Pour sa troisième exposition personnelle à la galerie Almine Rech, Ange Leccia (né à Minerviu, Corse en 1952) renoue avec un travail plastique un peu occulté ces dernières années au profit du cinéma. Les nouvelles pièces qu’il expose à cette occasion, « arrangements » et photographies, s’inscrivent dans le prolongement d’une réflexion entamée dès ses premières expositions au début des années 80.
Si son travail aborde depuis ses origines la question du cinéma, cette dernière est envisagée sous différents aspects : qu’il s’agisse de l’image en mouvement ou du film still, de la machinerie ou du dispositif cinématographique, de la lumière, de la pénombre ou du son.

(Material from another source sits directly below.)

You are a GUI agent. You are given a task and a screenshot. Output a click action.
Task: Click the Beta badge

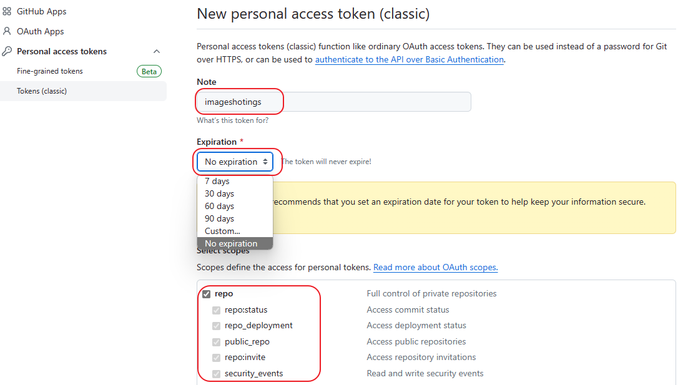click(x=149, y=71)
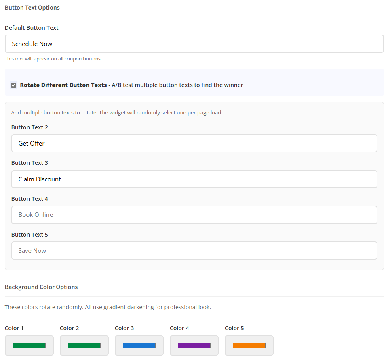
Task: Click the 'Rotate Different Button Texts' bold label
Action: pyautogui.click(x=63, y=85)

Leccia manipule sa première caméra super 8 au lycée de Bastia durant les années 60. Il explore alors tous les champs d’investigation, et réalise un premier film « Stridura » en 1978, confiant le rôle principal à l’acteur Pierre Clémenti. Très vite pourtant, il s’échappe des contingences de la production, dirigeant ses recherches vers les arts plastiques : il expose des projecteurs sans images, des morceaux de pellicules, des boîtes métalliques censées contenir des films, utilise les bandes-son de films qu’il aime (celles de Godard notamment), parle de ses dispositifs d’installation qu’il préfère nommer « arrangements » comme de « film stills ».

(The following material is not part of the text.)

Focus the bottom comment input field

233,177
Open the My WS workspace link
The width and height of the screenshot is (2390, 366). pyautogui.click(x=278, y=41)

Ange Leccia met en scène des objets issus du réel (projecteurs, télévisions, automobiles, motos…) à partir desquels il génère des rencontres improbables, créant autant de situations émotionnelles inattendues, d’instants en suspens où les choses se cristallisent. Faiseur d’images, Leccia sait en extraire toute la force avec les moyens les plus simples. Pour cette exposition il a conçu une suite de colonnes de bois à section carrée d’un aspect délibérément minimaliste.
L’intérieur de chacune de ces colonnes, est tapissé de miroirs et renferme un projecteur super 8 tournant à vide, dont l’image et l’éclat lumineux se reflètent à l’infini sur les parois. Ce dispositif simple, joue simultanément sur les reflets décuplés de la machine, sur les vibrations lumineuses et le bruit du moteur. De ces pièces l’artiste dit aimer le paradoxe : l’apparente froideur extérieure qui contraste avec ce que le spectateur peut découvrir en s’approchant de la colonne, ce projecteur vu ici comme une machine mise à nu, mais une machine à rêver, à fabriquer des images ou à construire du sens.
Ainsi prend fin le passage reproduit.